RALEIGH, N.C. (WGHP) – The legalization of medical marijuana has been approved once again by the North Carolina Senate, and this time it sounds like the House may be high on the idea.
Senate Bill 3, also known as the Compassionate Care Act, passed its third and final reading on Wednesday afternoon, and now the bill is off to the House, where a similar bill last spring was snuffed out but comments have been more favorable this time around.
For the second consecutive day at the ironic hour of 4:20 p.m. – marijuana is celebrated by the number “420“ – SB 3, sponsored by Sens. Bill Rabon (R-Brunswick), Paul Lowe (D-Winston-Salem) and Mike Lee (R-New Hanover), passed with strong bipartisan support
The 36-10 votes on both days included all Democrats. Among 10 Republicans who voted no were three from the Piedmont Triad: Joyce Krawiec (R-Kernersville), Steve Jarvis (R-Lexington) and Eddie Settle (R-Elkin). None of them responded immediately to an email seeking their reasons for those votes. There were four members absent.
SB 3, which passed through both the Judicial Committee and the Finance Committee in finding its way to the floor, would allow for the prescription availability of cannabis as provided by a specially certified physician for certain maladies such as Aids/HIV, ALS and PTSD for which cannabis is known to provide relief.
You likely recall that SB 711 was passed last spring by the Senate but never got a whiff of a vote in the House. This bill, Rabon has said, is almost identical to those he has “spent three years on.”
State Rep. Jon Hardister (R-Whitsett), the House majority whip, said Wednesday that the bill’s fate “remains to be seen. … I believe it has a better chance than it had last year.”
And House Speaker Tim Moore (R-Cleveland) on Tuesday told The News & Observer in Raleigh that he thinks this bill has “decent prospects of passage. … Last year when we didn’t take it up, it was overwhelmingly opposed by most of the caucus,” Moore said.
He told the newspaper that in the House, with numerous new members, “attitudes have changed, and I think some folks have had an opportunity, once they were back home and met with folks, to see that there’s some potentially legitimate uses for this.”
State Rep. Pricey Harrison (D-Greensboro) certainly is a supporter who sees that “legitimate use.” She said she has been working in support of medical marijuana since the idea was first introduced 20 years ago by former Rep. Earl Jones of Greensboro and that, when her sister died of brain cancer a few years ago, her oncologist felt strongly “that patients shouldn’t be treated as criminals.

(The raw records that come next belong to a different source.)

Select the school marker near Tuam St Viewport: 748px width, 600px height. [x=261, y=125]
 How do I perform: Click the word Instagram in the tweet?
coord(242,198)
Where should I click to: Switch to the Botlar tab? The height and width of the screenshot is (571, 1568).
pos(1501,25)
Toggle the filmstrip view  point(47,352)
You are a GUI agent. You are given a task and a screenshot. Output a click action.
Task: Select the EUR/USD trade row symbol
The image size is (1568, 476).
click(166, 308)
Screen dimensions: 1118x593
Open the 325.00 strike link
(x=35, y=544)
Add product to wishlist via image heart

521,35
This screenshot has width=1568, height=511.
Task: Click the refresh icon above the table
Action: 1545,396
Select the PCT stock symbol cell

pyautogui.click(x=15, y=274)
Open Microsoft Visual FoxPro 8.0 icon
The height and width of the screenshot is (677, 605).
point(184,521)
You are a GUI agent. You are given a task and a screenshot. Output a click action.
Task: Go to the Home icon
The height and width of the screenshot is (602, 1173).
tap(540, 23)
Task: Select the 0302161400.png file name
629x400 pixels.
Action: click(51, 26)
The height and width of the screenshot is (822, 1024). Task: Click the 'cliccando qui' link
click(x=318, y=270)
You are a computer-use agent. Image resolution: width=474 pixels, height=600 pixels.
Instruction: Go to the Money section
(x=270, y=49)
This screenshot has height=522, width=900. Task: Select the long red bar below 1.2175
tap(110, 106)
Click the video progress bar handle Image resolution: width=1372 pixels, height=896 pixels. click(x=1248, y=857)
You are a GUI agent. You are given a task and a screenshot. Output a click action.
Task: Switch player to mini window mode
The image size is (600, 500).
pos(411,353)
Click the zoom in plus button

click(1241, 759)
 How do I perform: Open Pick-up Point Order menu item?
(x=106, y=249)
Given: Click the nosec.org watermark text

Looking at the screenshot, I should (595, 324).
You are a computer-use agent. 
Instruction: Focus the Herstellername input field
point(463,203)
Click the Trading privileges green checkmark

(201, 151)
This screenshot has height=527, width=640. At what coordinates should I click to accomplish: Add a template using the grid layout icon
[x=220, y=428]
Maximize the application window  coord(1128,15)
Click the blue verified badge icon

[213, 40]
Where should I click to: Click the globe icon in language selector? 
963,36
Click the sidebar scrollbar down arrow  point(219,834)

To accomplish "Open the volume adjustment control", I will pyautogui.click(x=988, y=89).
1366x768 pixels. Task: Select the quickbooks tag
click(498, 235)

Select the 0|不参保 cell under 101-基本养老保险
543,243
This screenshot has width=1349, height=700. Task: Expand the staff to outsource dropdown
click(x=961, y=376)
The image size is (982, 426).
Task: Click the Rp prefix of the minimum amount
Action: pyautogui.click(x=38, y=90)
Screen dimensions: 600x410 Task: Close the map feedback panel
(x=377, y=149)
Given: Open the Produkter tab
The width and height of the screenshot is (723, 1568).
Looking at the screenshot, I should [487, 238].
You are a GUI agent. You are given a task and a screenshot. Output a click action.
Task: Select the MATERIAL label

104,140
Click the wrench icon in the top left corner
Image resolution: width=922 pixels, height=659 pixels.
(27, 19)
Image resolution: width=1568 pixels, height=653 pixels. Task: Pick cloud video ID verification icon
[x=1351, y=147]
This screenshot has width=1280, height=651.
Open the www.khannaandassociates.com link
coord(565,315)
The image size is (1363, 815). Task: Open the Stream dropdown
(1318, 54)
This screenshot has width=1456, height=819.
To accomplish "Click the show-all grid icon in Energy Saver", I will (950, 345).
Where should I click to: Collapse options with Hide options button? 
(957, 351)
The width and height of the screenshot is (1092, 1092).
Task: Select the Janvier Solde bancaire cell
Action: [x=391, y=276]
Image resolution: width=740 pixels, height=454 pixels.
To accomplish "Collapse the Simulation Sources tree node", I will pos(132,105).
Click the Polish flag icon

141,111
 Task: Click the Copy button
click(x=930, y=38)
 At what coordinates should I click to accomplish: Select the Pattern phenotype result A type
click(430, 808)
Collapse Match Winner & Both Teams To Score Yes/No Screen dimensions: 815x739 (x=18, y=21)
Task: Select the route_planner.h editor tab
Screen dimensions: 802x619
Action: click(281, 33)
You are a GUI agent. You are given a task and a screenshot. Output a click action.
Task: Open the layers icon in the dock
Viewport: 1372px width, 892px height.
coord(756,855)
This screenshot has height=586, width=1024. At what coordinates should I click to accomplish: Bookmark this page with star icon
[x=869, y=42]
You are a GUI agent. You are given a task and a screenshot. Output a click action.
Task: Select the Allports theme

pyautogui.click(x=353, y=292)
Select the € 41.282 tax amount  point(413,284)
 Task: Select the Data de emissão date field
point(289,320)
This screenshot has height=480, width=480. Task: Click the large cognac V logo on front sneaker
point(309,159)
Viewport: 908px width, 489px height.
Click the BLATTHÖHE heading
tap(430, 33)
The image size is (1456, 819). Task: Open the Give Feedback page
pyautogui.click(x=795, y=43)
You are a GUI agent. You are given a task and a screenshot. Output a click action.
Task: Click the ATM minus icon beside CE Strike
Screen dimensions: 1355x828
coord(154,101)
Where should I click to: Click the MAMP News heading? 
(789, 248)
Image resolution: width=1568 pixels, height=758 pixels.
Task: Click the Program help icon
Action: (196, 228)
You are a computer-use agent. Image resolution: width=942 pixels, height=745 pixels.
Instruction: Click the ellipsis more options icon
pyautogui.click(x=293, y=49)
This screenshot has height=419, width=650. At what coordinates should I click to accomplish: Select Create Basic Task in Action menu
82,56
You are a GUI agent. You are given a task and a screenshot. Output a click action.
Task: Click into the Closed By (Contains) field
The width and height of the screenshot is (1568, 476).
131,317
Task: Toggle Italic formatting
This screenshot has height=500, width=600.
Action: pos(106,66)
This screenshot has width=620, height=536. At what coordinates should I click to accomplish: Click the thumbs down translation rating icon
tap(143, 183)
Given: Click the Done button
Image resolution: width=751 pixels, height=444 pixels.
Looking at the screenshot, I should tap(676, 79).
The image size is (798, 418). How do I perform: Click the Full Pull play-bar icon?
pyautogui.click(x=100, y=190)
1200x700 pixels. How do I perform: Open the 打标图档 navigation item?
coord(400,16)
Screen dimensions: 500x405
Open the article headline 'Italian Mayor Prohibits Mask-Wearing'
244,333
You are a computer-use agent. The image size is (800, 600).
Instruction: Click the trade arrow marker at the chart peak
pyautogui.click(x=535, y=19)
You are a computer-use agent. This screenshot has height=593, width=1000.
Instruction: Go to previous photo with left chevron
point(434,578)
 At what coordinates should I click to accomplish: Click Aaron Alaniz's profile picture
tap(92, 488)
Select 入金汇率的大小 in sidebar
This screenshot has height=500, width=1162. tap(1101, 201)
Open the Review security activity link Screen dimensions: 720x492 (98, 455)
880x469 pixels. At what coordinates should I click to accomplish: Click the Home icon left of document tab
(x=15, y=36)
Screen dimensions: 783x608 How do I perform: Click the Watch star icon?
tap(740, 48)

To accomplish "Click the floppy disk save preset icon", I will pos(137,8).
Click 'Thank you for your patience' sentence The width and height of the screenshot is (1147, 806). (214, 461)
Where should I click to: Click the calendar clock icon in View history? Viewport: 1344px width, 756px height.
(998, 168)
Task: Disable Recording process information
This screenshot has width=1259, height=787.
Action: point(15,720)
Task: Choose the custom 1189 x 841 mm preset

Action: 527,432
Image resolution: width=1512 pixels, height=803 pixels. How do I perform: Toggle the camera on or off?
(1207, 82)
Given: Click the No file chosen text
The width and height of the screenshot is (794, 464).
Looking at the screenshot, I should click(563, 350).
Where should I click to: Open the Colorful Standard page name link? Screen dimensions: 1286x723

“As far as I can tell, the bill is narrower than I would have liked, but I am grateful we might be finally pricing this much-needed relief for those who are suffering,” she said in a text message to WGHP.
The bill calls for 10 licensed dealers for the various approved cannabis products, and each of those can have up to eight outlets. Those numbers might need to be addressed to reach saturation across all 100 counties. Several amendments were added to accommodate this distribution.
“This cannabis supply system is the most tightly regulated so far in any state,” Rabon said when the bill was introduced. “It covers seed to sale. … It’s necessary for quality control … so we know every single product and we can trace it where it started to where it was processed and who was prescribed to have it.”
The sponsors remind that this bill is not authorization of recreational marijuana, which is legal in 20 states and specifies licensing and educational requirements, ownership requirements – 50% must be in-state residents for at least two years – and the criminal and legal penalties for those who violate them.
An analysis of the final version of the bill calls for implementation in 2024 and for the state to realize about $44.4 million in new revenue by 2027-28. Retail sales are expected to reach about $504.3 million by 2028-29, based on a rate of $287 per ounce to serve a projected 214,000 patients.
There would be increased costs for the Department of Health & Human Services, which would be more than $50 million by 2028-29 to create the structure for oversight and management.